Required tasks —
a - In the Buruli ulcer article, condense the paragraph beginning "As he would learn" into a short bulleted list that keeps its main facts.
b - In the Buruli ulcer article, swap "hospital" for "medical center" and give the passage starting at "To Rob Courtney, it" and ending at "in the hospital.".
c - Answer these from the Buruli ulcer article:
(i) How old is Rob Courtney?
(ii) In how many countries has Buruli ulcer been reported?
(iii) Since when have cases of the ulcer been recorded in Australia?

*** Opening of Page text ***

The recent increase in infections has brought new attention to the neglected disease
Last Updated 31 March 2021, 11:00 IST

To Rob Courtney, it looked like a sunburn. But after a few days, the redness and inflammation got worse. Soon, the skin on his right foot was split open, the wound oozing. His doctor sent him straight to the emergency room.

Then came the horrifying diagnosis: Courtney was infected with a species of flesh-eating bacteria.

In recent years, cases of the disease, known as Buruli ulcer, have exploded in the seaside area where Courtney, 80, lives in southeastern Australia.

As he would learn, it is a fearsome intruder. The ulcer left the flesh on his foot corroded and gangrenous. It devoured a skin graft. Eventually, doctors prescribed the same powerful antibiotics used to treat leprosy and tuberculosis. The drugs made him feel nauseated and fatigued, and turned his sweat and tears orange. He spent nearly 50 days in the hospital.

“It’s been a bit of a journey,” Courtney said recently as he lay on an examination table at his local clinic, where he has endured a daily wound dressing for several weeks. “I wouldn’t recommend it.”

Buruli ulcer has been reported in 33 countries, primarily in Africa, where a lack of access to health care can mean that cases go on for months, sometimes resulting in disfigurement and disability.

In Australia, where cases of the ulcer have been recorded since the 1940s, the recent increase in infections has brought new attention to the neglected disease. That, along with a growing global interest in infectious diseases, has raised hopes that scientists might finally have the resources to crack its code.

*** Close of Page text ***
*** Opening of Excerpted records ***

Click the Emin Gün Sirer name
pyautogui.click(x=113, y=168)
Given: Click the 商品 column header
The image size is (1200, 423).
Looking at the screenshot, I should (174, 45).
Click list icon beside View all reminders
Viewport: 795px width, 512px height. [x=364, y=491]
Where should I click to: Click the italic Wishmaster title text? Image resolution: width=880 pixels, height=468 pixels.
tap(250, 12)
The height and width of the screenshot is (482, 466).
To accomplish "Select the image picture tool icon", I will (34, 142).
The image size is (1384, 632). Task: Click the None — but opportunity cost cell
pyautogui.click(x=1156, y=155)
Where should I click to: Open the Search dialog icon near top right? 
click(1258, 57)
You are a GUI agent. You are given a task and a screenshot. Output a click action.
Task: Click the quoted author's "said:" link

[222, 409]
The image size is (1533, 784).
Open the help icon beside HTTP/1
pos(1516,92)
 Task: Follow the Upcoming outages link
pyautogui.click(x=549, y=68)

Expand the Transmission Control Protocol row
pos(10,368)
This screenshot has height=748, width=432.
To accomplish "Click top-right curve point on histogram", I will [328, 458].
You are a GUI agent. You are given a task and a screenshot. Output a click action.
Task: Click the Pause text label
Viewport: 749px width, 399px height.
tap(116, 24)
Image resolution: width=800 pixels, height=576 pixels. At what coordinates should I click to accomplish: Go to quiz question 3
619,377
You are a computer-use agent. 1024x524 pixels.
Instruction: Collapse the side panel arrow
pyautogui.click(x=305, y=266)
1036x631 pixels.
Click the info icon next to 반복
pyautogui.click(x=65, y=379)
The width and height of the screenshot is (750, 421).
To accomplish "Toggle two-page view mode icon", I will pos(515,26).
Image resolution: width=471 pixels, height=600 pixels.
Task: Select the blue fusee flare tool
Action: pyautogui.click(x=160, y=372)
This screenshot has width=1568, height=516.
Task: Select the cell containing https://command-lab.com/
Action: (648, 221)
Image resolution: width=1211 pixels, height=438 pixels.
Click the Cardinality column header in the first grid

*** Close of Excerpted records ***

Exercise responses —
a -
- The ulcer corroded his foot's flesh, left it gangrenous, and destroyed a skin graft.
- Doctors eventually prescribed the powerful antibiotics used for leprosy and tuberculosis.
- The drugs caused nausea and fatigue and turned his sweat and tears orange.
- He spent nearly 50 days in the hospital.

b -
To Rob Courtney, it looked like a sunburn. But after a few days, the redness and inflammation got worse. Soon, the skin on his right foot was split open, the wound oozing. His doctor sent him straight to the emergency room.

Then came the horrifying diagnosis: Courtney was infected with a species of flesh-eating bacteria.

In recent years, cases of the disease, known as Buruli ulcer, have exploded in the seaside area where Courtney, 80, lives in southeastern Australia.

As he would learn, it is a fearsome intruder. The ulcer left the flesh on his foot corroded and gangrenous. It devoured a skin graft. Eventually, doctors prescribed the same powerful antibiotics used to treat leprosy and tuberculosis. The drugs made him feel nauseated and fatigued, and turned his sweat and tears orange. He spent nearly 50 days in the medical center.

c -
(i) 80
(ii) 33
(iii) Since the 1940s